### Document segment
========================================
The Bears played in only their second Rugby World Cup, but what is support for the game like in the largest country on the planet? And how can Russia’s rugby improve? This feature first appeared in Rugby World in October.
Russian Standards: A look at the state of rugby in Russia
ACCORDING TO Sport in the Soviet Union, a 1980 book by Victor and Jennifer Louis, rugby was on the up there in 1958. By 1960, they write, “Leather melon” drew 100 teams from 30 cities to compete in the Soviet championship while finishing schools for both coaches and athletes were springing up.
As the book goes, “In 1962 alone, ten new teams were formed in Georgia, four appeared in Tadjikistan (sic), and four in Uzbekistan.”
Between 1978 and 1989, the Soviet Union would beat Italy nine times. They toppled Romania three times between 1985 and 1989. In 1988 they beat the USA, 31-16 in Moscow.
Yet the authors added: “It seemed in the early 1960s rugby was burgeoning throughout the Soviet Union, but today it is clear the game is played, above all, by students and mostly in Moscow.”
That was 1980. Change was inevitable upon the collapse of the Soviet Union.
Though Russia played in a second World Cup this year – their first outing was in 2011 – they have known struggles in the game since the Nineties began. And more significantly, while Krasnoyarsk in Siberia holds firm as a rugby heartland and former Soviet state Georgia continues to love rugby, the huge Russian metropolis of Moscow had to start over in the modern era.
“I am 48 but I started playing at the age of 11 in Moscow,” says Piotr Khutiev, a lock or No 8 who played for Spartak Moscow in the Soviet era. He is now tied to the Moscow Dragons, a social side where he has served as president.
“During the Soviet time, everyone was ‘amateur’ but really professional – the high-level teams had salaries but they were officially working for some company. There was no social rugby. There was no idea that when you finished school or university you could play just for fun. There was the option to play ‘professionally’ or not at all.
“But after the close of the Soviet Union we started to play more social rugby.
“At the fall of the Soviet Union, there was no money for rugby, only for Olympic sports. In Moscow, for example, we lost four ‘professional’ clubs – all of them were very good, champions of the Soviet Union.
========================================
### Material
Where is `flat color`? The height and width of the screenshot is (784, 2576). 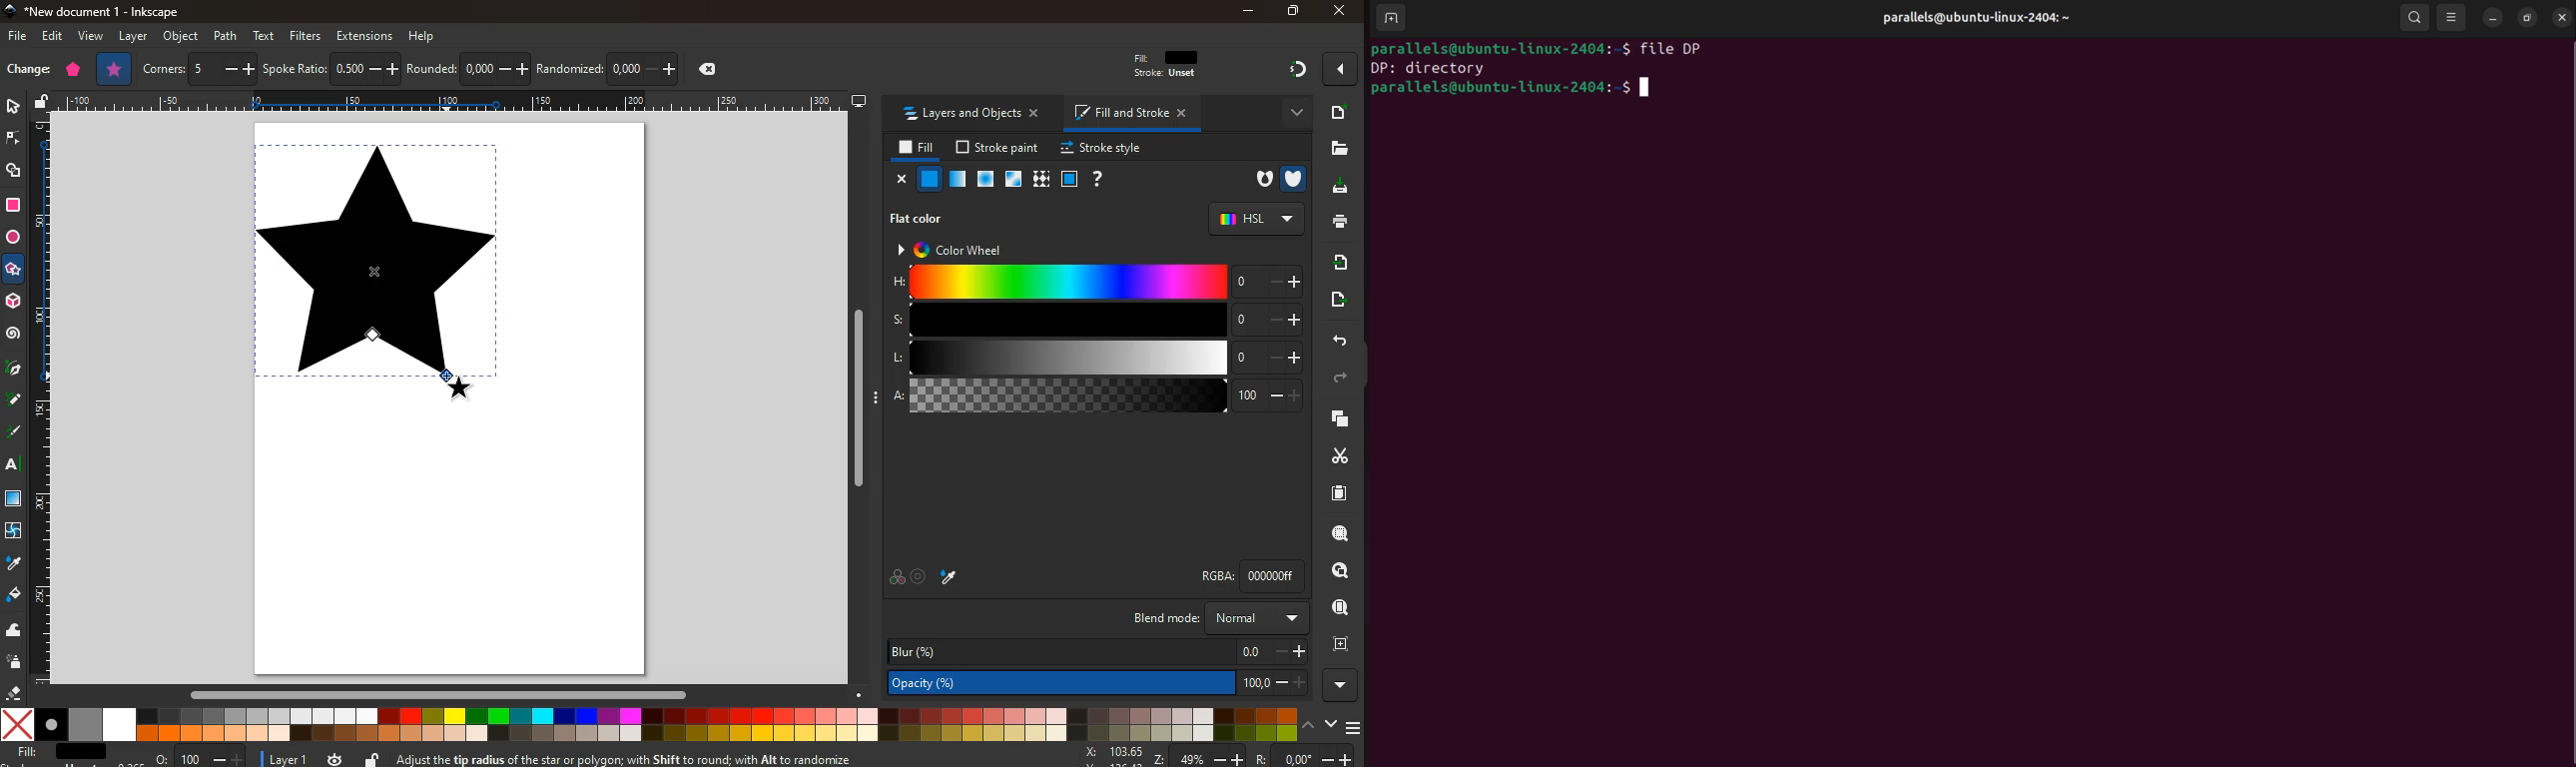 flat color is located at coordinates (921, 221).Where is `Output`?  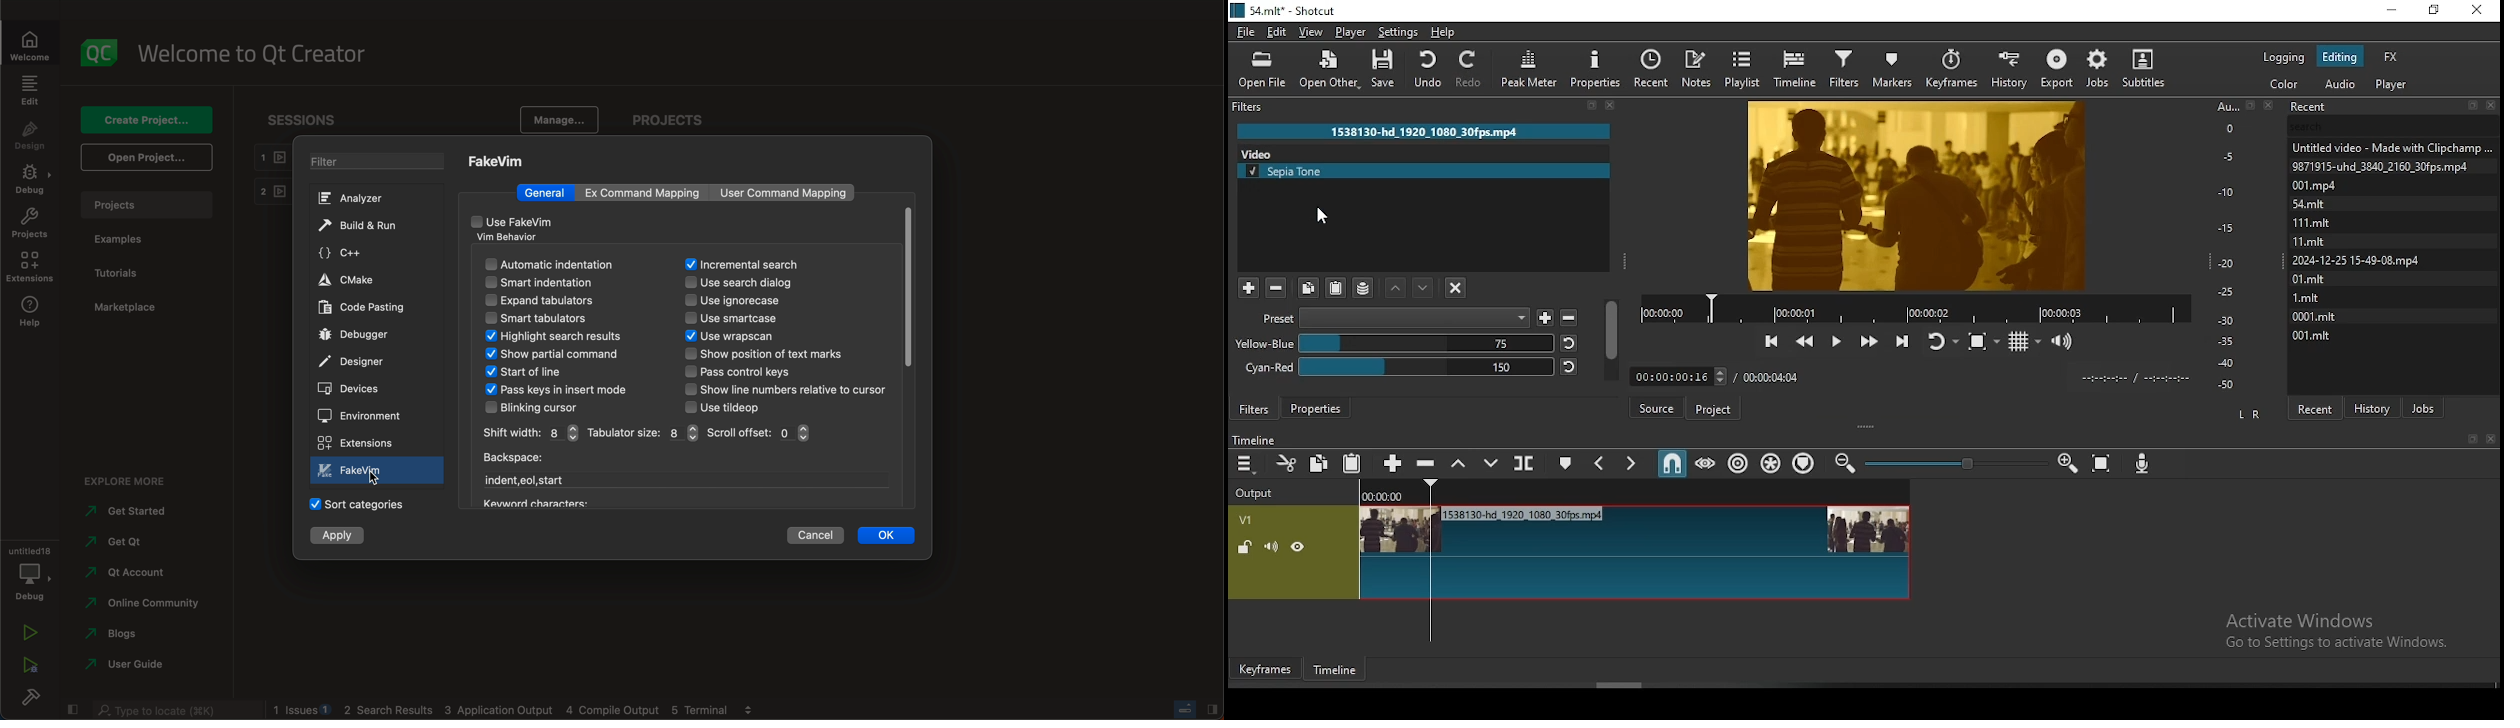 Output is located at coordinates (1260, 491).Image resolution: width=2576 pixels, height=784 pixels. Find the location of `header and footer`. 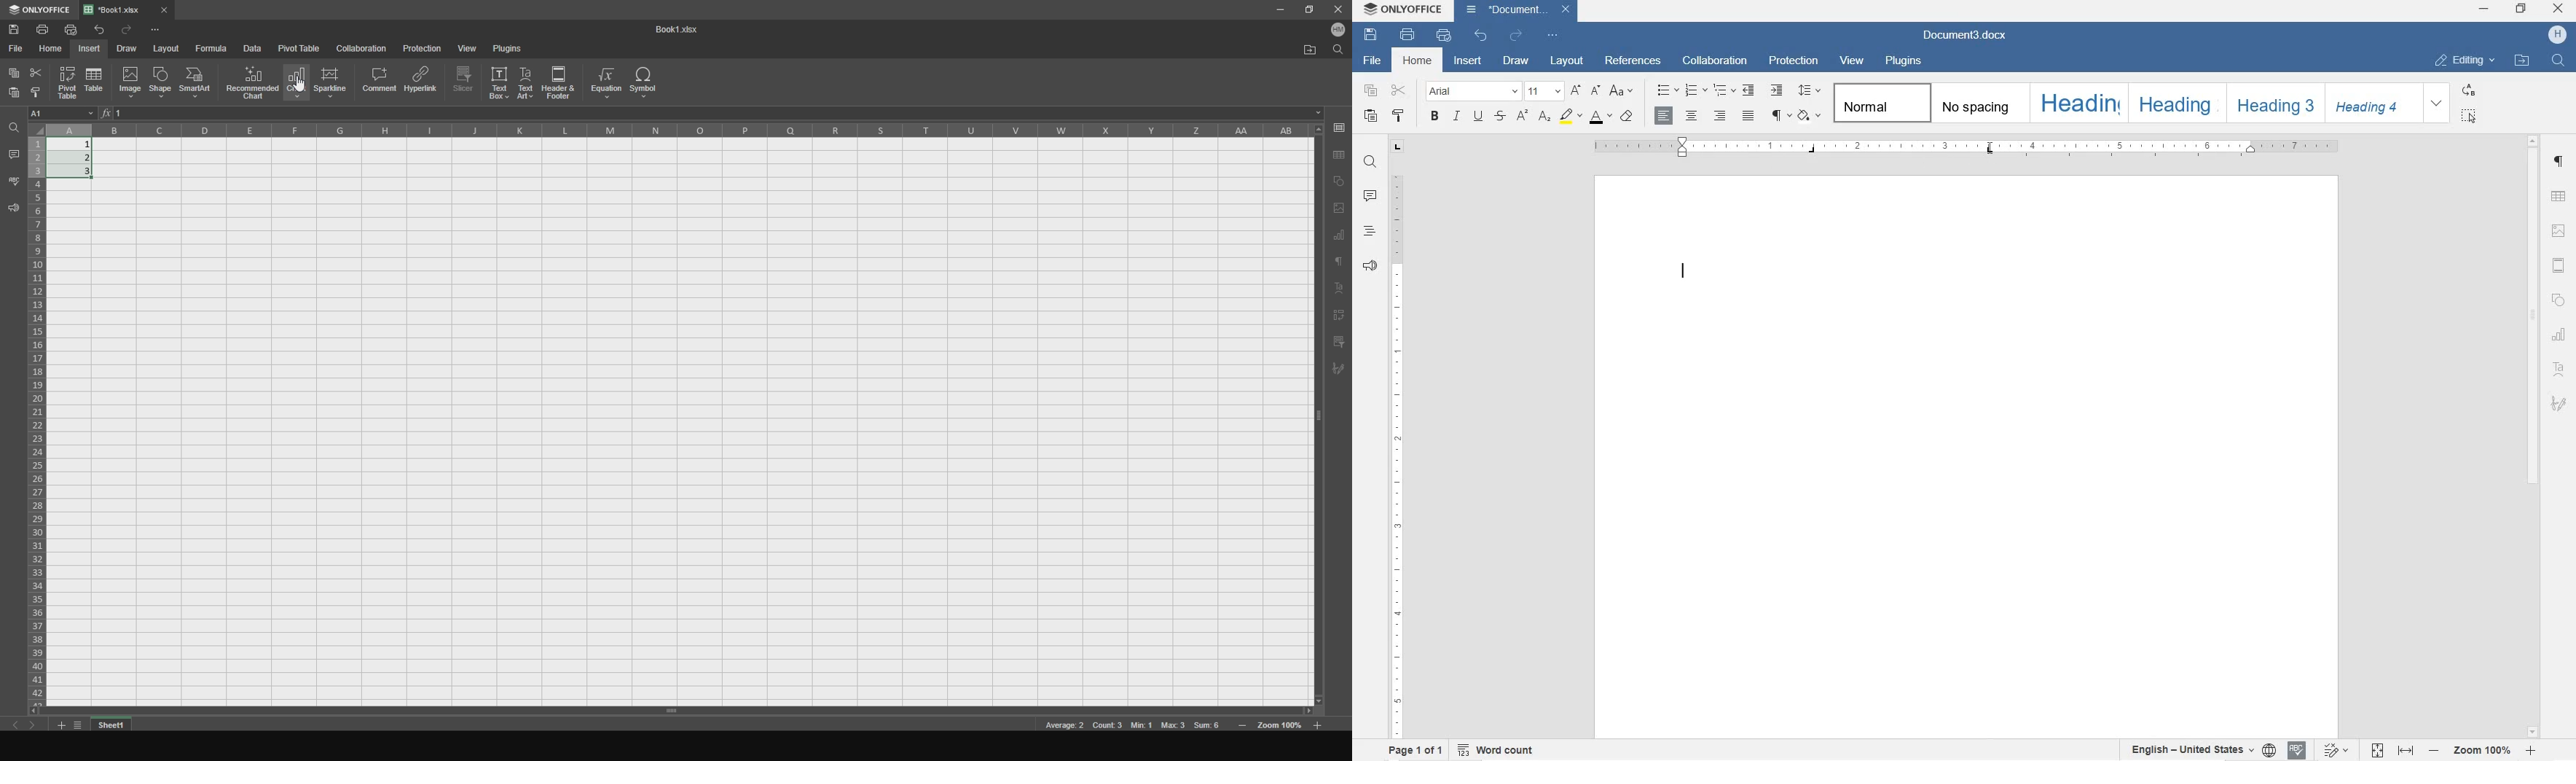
========================================
### Things to do
A - From the feature on rugby in Russia, reproduce the passage that opens with the words containing "The Bears played" and closes with "were springing up.".
B - According to the feature on rugby in Russia, by what score did the Soviet Union beat the USA in 1988, and in which city?

### Set of answers
A -
The Bears played in only their second Rugby World Cup, but what is support for the game like in the largest country on the planet? And how can Russia’s rugby improve? This feature first appeared in Rugby World in October.
Russian Standards: A look at the state of rugby in Russia
ACCORDING TO Sport in the Soviet Union, a 1980 book by Victor and Jennifer Louis, rugby was on the up there in 1958. By 1960, they write, “Leather melon” drew 100 teams from 30 cities to compete in the Soviet championship while finishing schools for both coaches and athletes were springing up.

B - 31-16, in Moscow.